While there’s no doubt that Apple’s AirPods are insanely popular, and are some of the best true wireless in-ear headphones ever made, they’re far from the only game in town, especially since many users have different tastes and preferences for both the sound signature and style that they want from their headphones, not to mention the type.
Venerable music company Marshall has just announced its new Marshall Monitor II A.N.C., a new noise-cancelling version of its classic Monitor over-ear headphones, and a follow-up to its 2018 Mid A.N.C. on-ears — the first Marshall headphones to offer active noise cancellation, and ones that we still remain fans of to this day.
Marshall’s Monitor II A.N.C. are intended to maintain the sound signature that Marshall’s original Monitor over-ears are known for, while adding advanced active noise cancellation technology to deliver even better sound quality at all volumes.
While these naturally don’t include Apple’s patented and proprietary H1 chip, meaning you won’t get some of the tight iPhone integration that AirPods and Beats wireless headphones provide, such “Hey Siri” support, they’re expected to provide more balanced sound and noise cancellation than the traditionally bass-heavy Beats, which have a sound signature that doesn’t at all play well with many genres of music.

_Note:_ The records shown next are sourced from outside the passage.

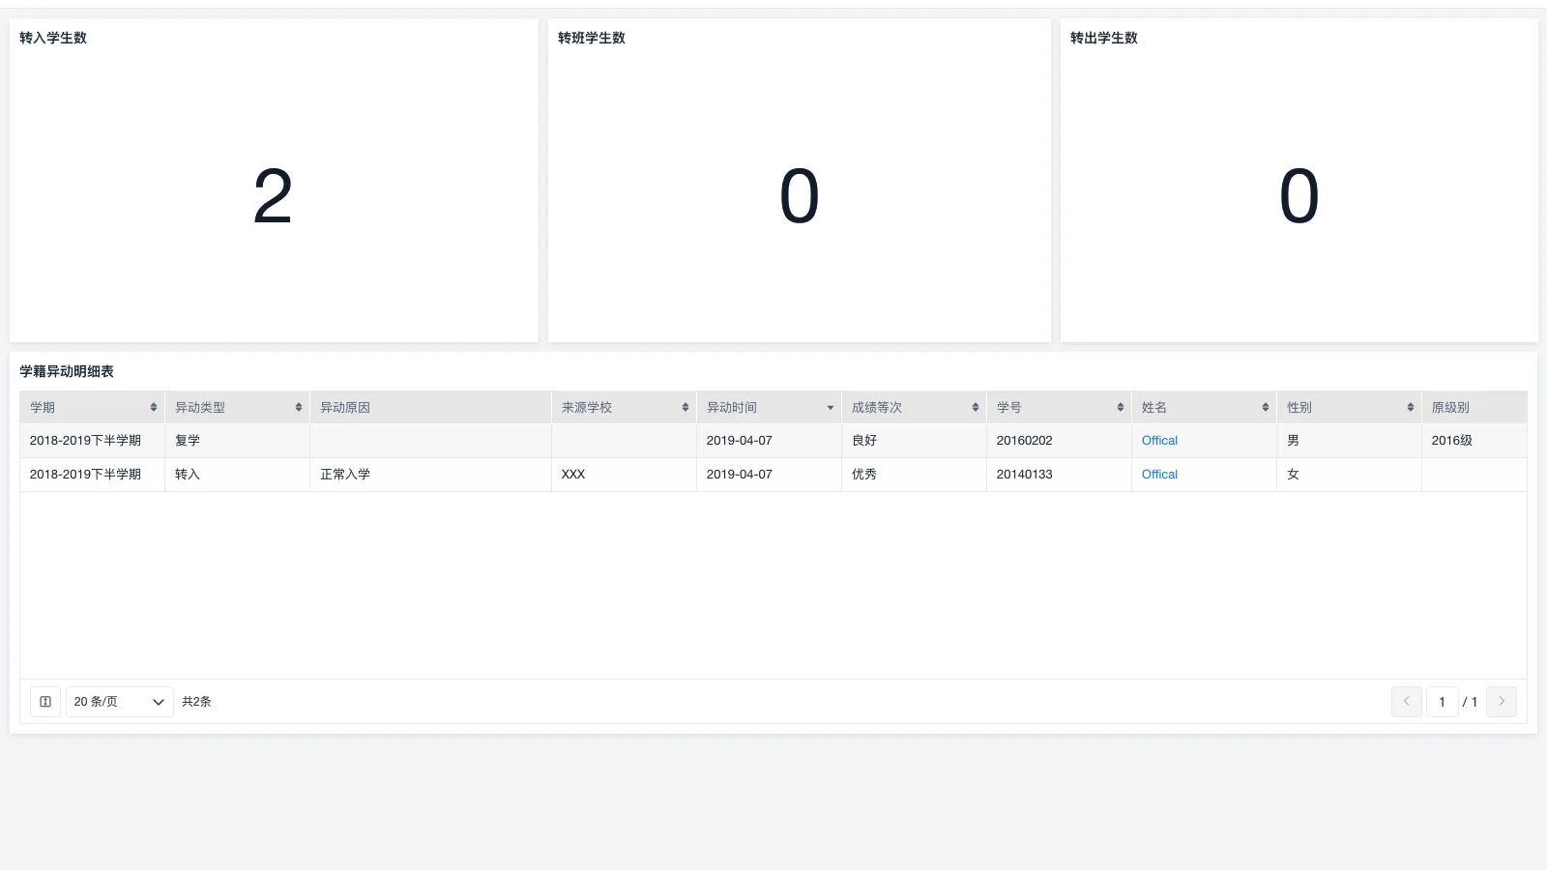Expand the 20 条/页 page size dropdown
Image resolution: width=1547 pixels, height=870 pixels.
tap(119, 702)
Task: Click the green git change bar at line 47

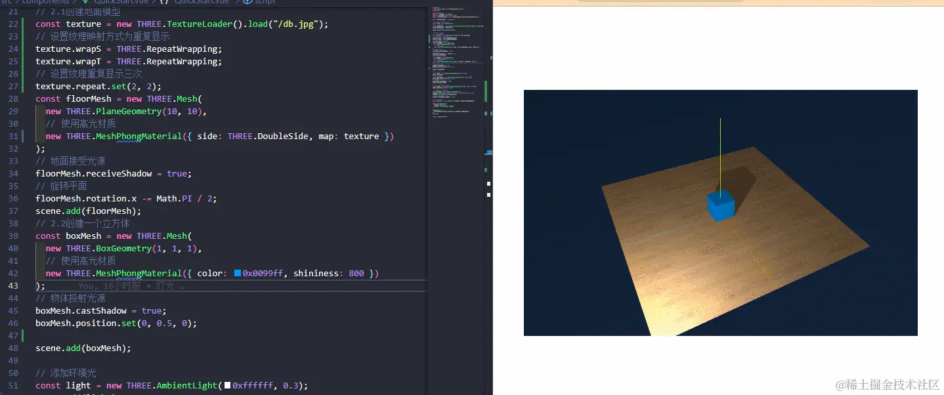Action: pyautogui.click(x=23, y=336)
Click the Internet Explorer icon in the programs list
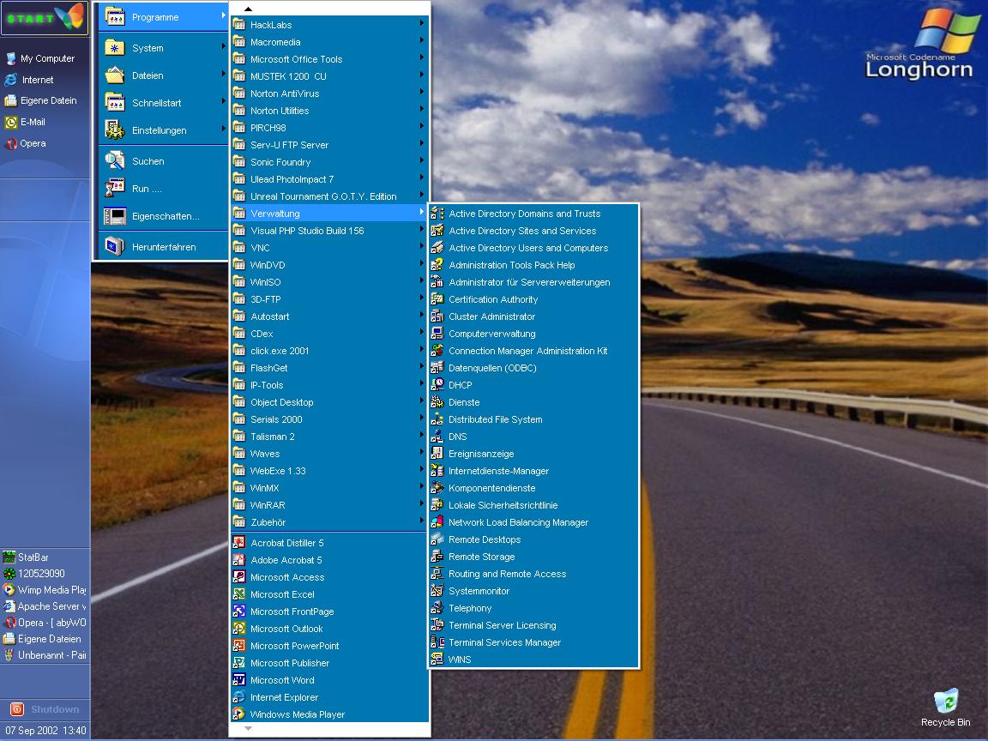 point(239,697)
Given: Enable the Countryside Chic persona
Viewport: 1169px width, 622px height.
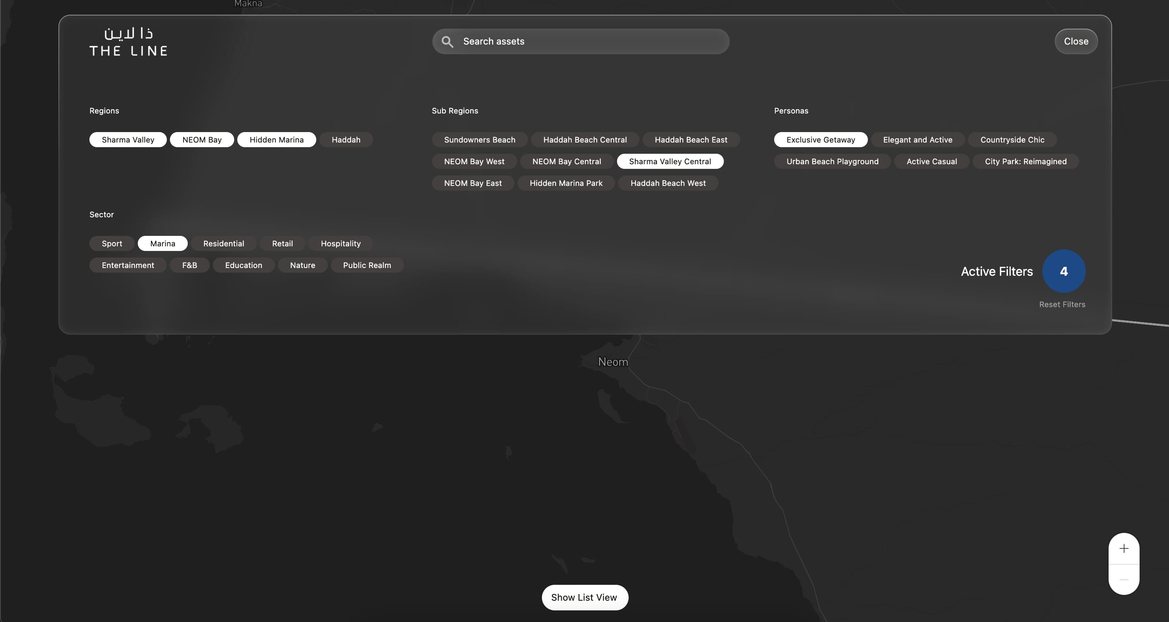Looking at the screenshot, I should point(1012,139).
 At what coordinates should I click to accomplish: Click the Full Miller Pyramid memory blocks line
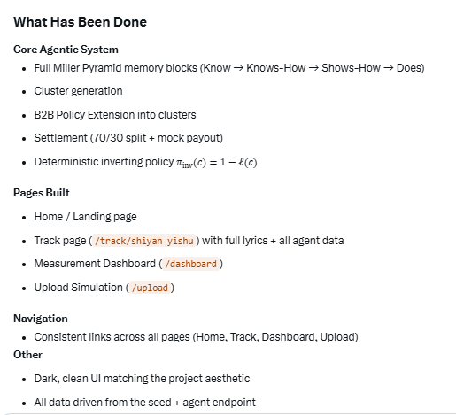click(x=229, y=68)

As the “Monitor” name implies, Marshall’s Monitor II A.N.C. follows in the footsteps of its original Monitor and Monitor Black predecessors, offering a neutral sound that works well with a wide variety of genres, so we expect that it will offer especially nice and lush mids that will be great with the kind of classic and progressive rock that sort of defines the iconic Marshall brand, and with the addition of active noise cancellation, these will likely offer a laid-back and less fatiguing sound that should make them suitable for much longer listening sessions.
If Marshall’s implementation of noise cancelling on its Mid A.N.C.’s are any indication, we expect that the new Monitor II A.N.C. will likely also offer more subtle noise cancellation than some rivals like Sony or Bose; since the Monitor A.N.C. don’t offer any kind of “transparency mode” like the AirPods Pro, Marshall wants to make sure you’re still aware enough of your surroundings while you’re out and about in the world.
For those who are serious about their music listening, getting good and accurate sound for their favourite music is naturally going to be much more important than features like “Hey Siri” or audio sharing, and on-ear and over-ear headphones also deliver the kind of listening experience that it’s very hard for even the best wireless earbuds like the AirPods Pro to fully match.
In fact, if the rumours are true, this may be the real reason why Apple is working on its own over-ear headphones, separate from the Beats branding. Apple’s AirPods — especially the AirPods Pro — actually provide more balanced sound than the Beats, but the latter brand has a pretty strong following, and Apple is likely reluctant to mess with that kind of success. Although Apple brought the H1 chip to its Beats Solo Pro on-ear headphones last fall — along with introducing ANC to them for the first time, it has yet to update its over-ear Studio Wireless with the same features, so in many ways the Beats brand has been plodding along like the step-sibling that it is to Apple’s considerably more popular AirPods.